Monitoring viscosity in live cells based on the excited-state absorption signal in transient absorption spectroscopy

Abstract

Transient absorption (TA) signals have the features of real-time multi-signals and high sensitivity for biological monitoring, and they are less disturbed by the biological environment compared to single fluorescence signals. Two intelligently regulated probes (1-VBM and 1-VBH) are designed and synthesized with time-resolved excited-state absorption (ESA) and stimulated emission (SE) signals in TA spectroscopy. In mixed solutions of glycerol and DMSO, the ESA lifetimes of the 1-VBM probe linearly increase (y = 4.5419x + 303.98) with an increase in solvent viscosity (2.79–190.35 cP), showing similar sensitivity as SE lifetimes (y = 4.6342x + 311.06).
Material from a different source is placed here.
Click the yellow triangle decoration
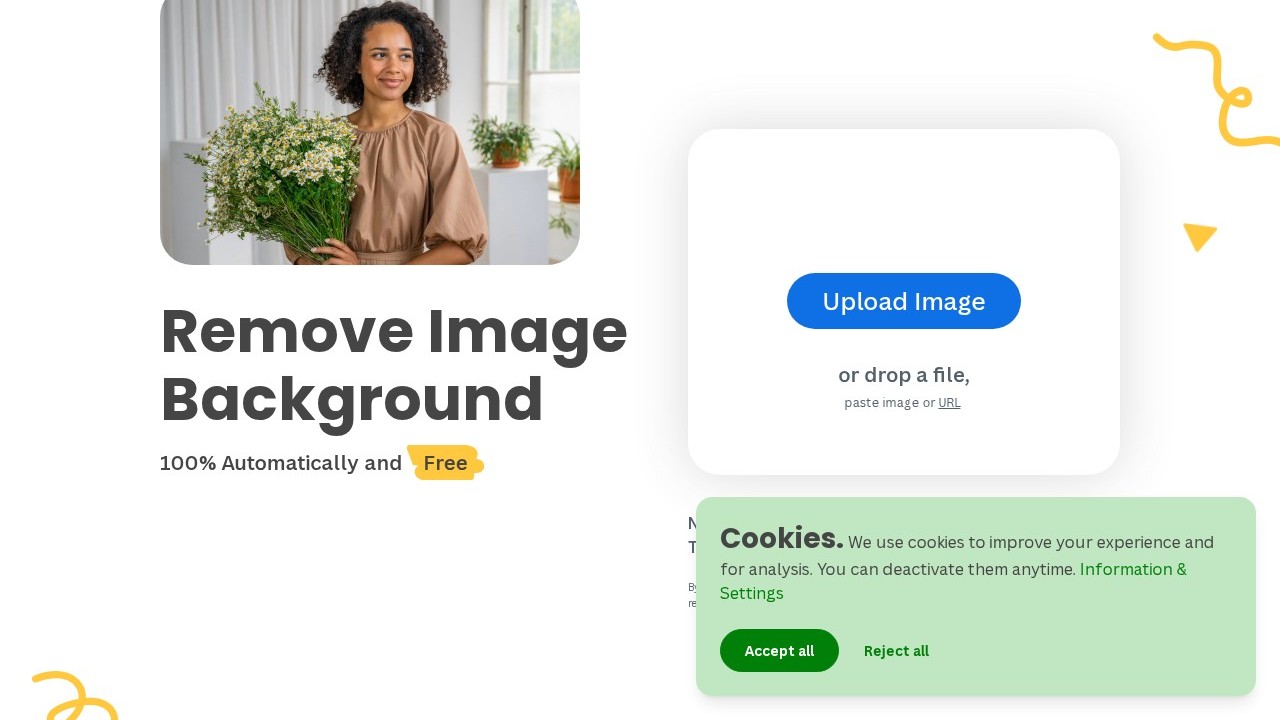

Therefore, these TA signals can be used to monitor the viscosity of live cells. As serum changes in viscosity, 1-VBM has a sensitive and specific time-resolved ESA signal. Interestingly, the ESA signal is several times stronger than the SE signal in the serum of both healthy mice and mice with hepatoma. The lifetime of ESA signal in hepatoma serum (958.6 ps) is longer than that in normal serum (632.8 ps), which is induced by the higher blood viscosity in hepatoma mice. This indicates that the ESA signals in TA spectroscopy are a reliable marker for detecting viscosity in biological samples, and can be a potential tool for clinical diagnosis.